### WHAT THE TASK REQUIRES
Only one span is wanted from the lines below: from the one with "The height and" up to and including the one with "the start date". Copy it exactly, without images.

### GIVEN DATA
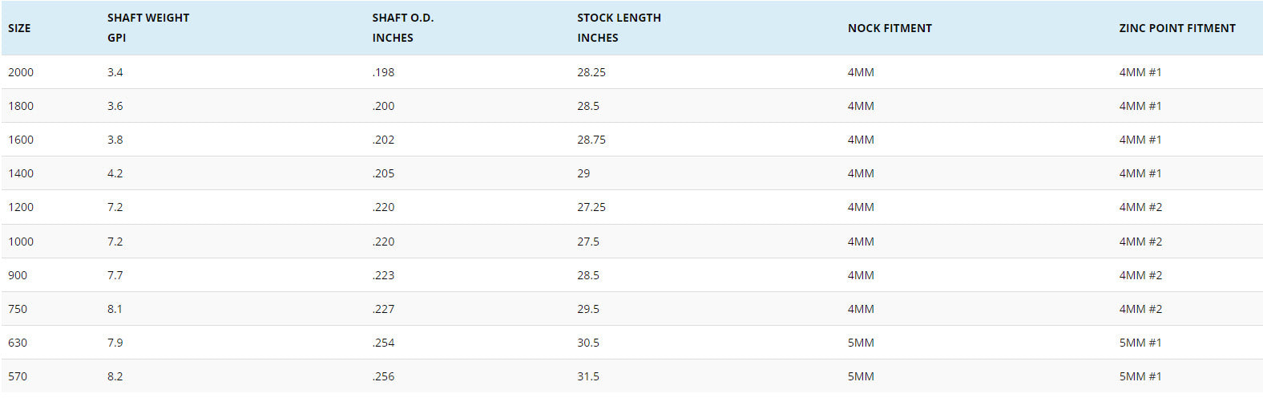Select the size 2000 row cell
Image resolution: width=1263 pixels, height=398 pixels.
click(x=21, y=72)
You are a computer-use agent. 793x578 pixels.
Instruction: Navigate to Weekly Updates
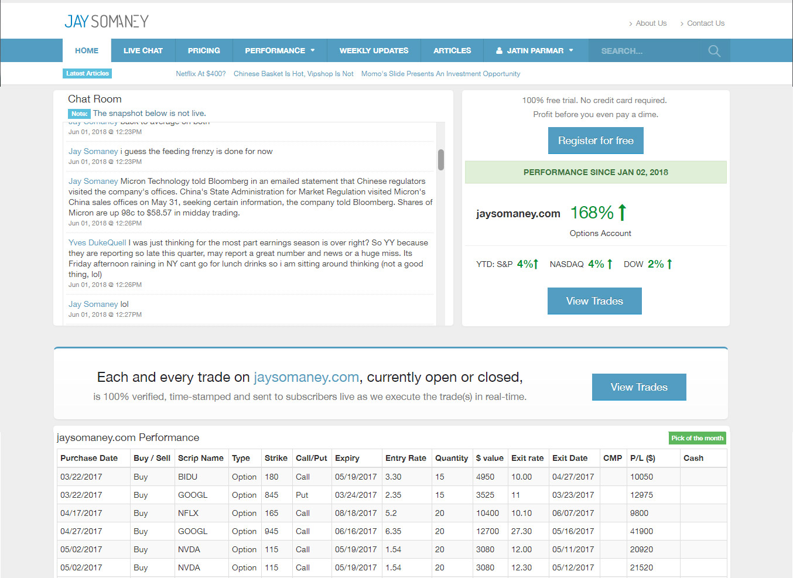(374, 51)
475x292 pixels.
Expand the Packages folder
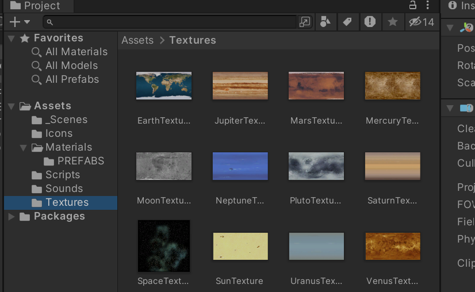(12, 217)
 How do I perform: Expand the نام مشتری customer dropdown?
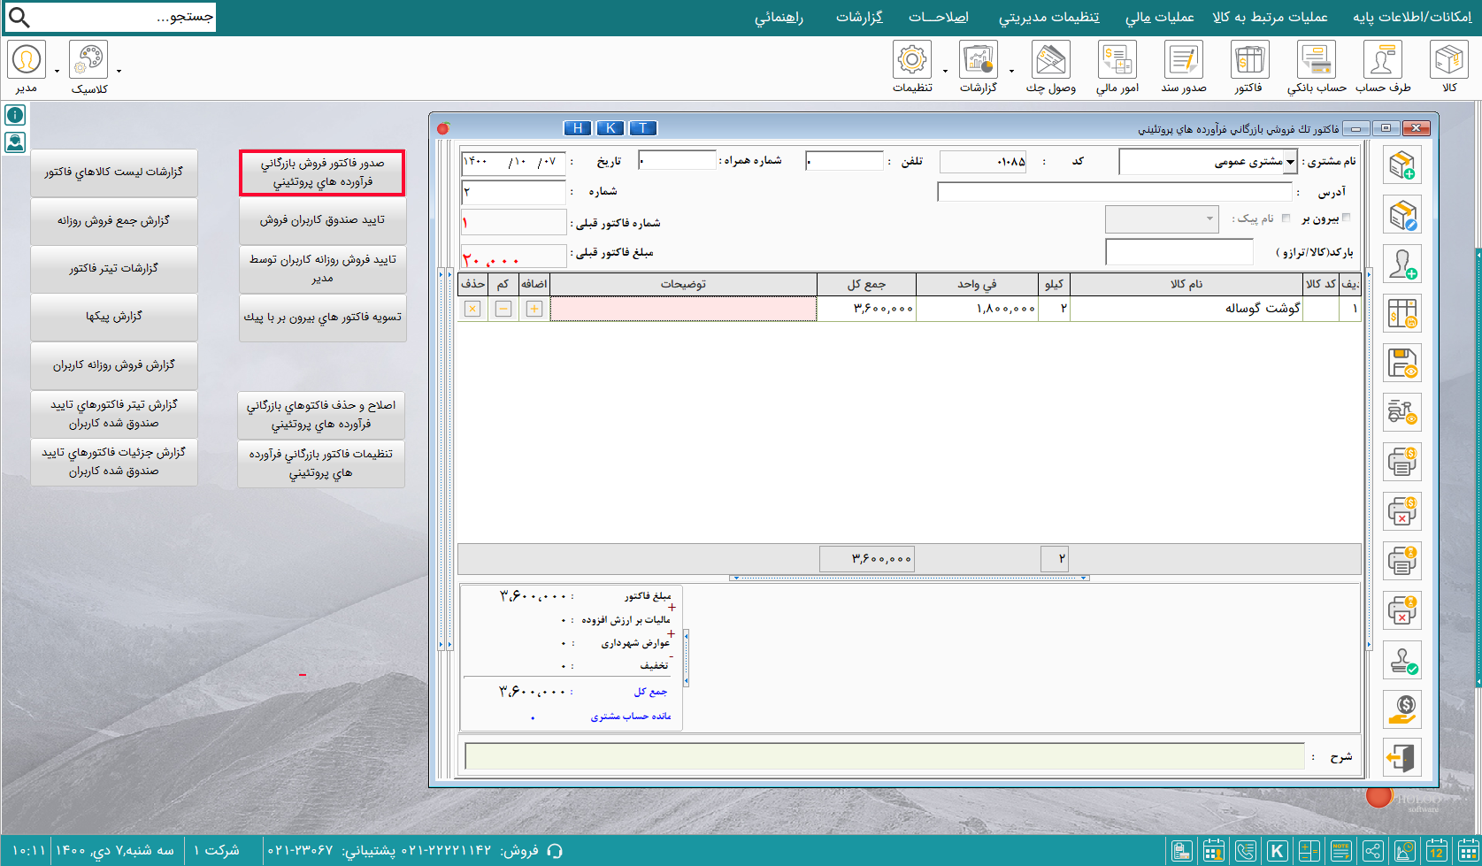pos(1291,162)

* * *

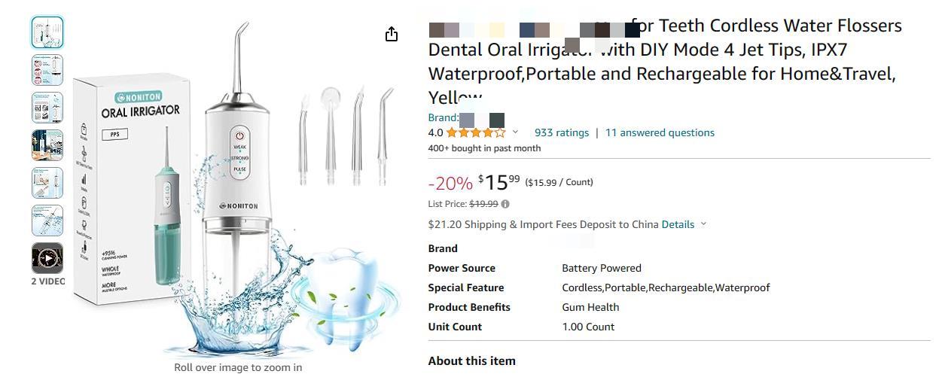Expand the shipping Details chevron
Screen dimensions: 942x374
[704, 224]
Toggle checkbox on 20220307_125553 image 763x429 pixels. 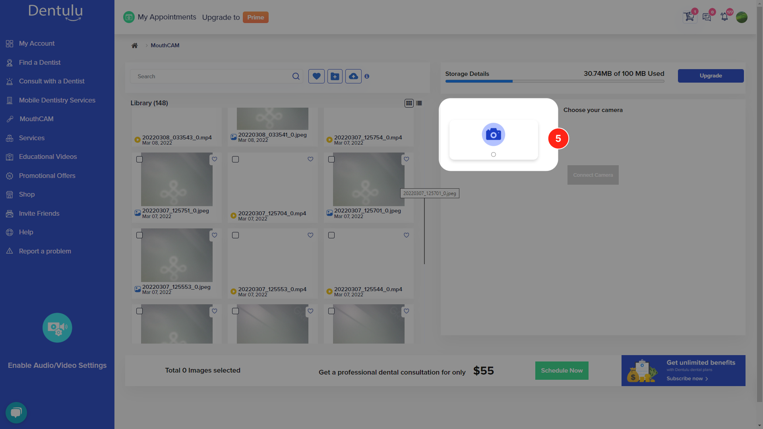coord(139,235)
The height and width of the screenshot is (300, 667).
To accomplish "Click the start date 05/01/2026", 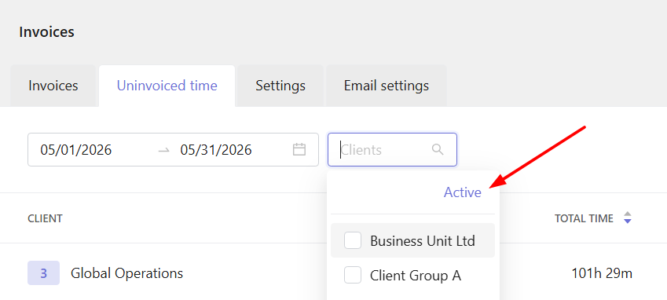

### SOLUTION TO THIS EXERCISE
The height and width of the screenshot is (300, 667).
To accomplish "Click the start date 05/01/2026", 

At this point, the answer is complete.